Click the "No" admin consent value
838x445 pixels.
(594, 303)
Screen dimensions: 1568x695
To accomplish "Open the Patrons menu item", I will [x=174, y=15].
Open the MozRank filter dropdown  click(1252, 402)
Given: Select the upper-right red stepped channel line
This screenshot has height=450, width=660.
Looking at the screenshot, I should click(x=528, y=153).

☆ ☆ ☆ ☆ ☆

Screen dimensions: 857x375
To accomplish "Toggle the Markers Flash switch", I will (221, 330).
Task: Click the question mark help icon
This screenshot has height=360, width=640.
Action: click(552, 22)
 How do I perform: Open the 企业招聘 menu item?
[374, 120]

☆ ☆ ☆ ☆ ☆

**WHAT NEEDS TO BE DONE**
In the entries above, find each line that includes the string "dimensions" and copy it.

**ANSWER TO THIS PROBLEM**
Screen dimensions: 1568x695
Screen dimensions: 857x375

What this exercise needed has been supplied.